Lower values suggest that the operating system should give more
weight to the the requested size (potentially allocating the page
in a remote memory locality group). Higher values give more
weight to location (potentially allocating a different size than
requested).
Note: when a program requests smaller pages than are immediately
available in the current locality group, the operating system may
be able to create them by dividing larger pages into smaller
pieces. Although page division is straightforward, page division
may lead to page fragmentation; a better choice might be to use a
small page in a remote locality group.

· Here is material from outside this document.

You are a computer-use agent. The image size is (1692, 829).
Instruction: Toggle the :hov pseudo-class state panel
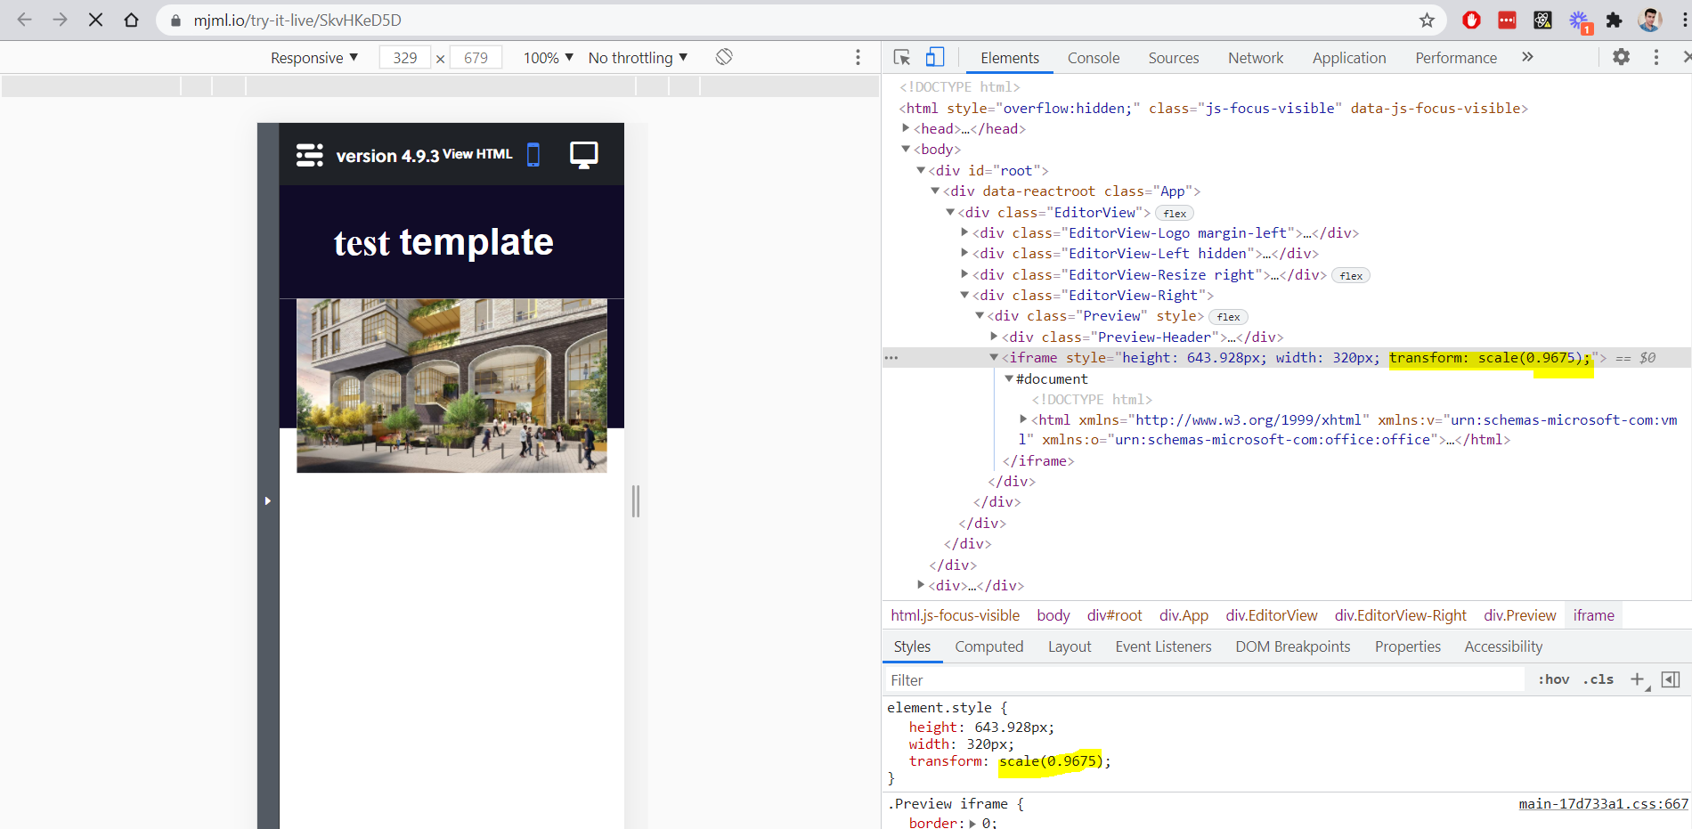click(1553, 679)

When
numa_fallback_preference is decreased to lower values, page
division becomes less likely; when numa_fallback_preference is
increased, the probability of page division is increased.
Default
- 4 (Moderate preference to allocate pages locally, with
moderately reduced priority for the requested size)
Range
- 1 (Strong preference to allocate pages with the requested size) to
- 5 (Strong preference to allocate pages locally)
When to change
This parameter may be decreased if the workload on the system
tends to use large address spaces with relatively sparse access,
because in this situation TLB misses will be more costly than
remote latency.
This parameter may be increased if the workload tends to use
smaller address spaces, or for programs that touch most of the
memory that they allocate. In such situations, the cost of a
remote memory access may dominate the cost of TLB misses.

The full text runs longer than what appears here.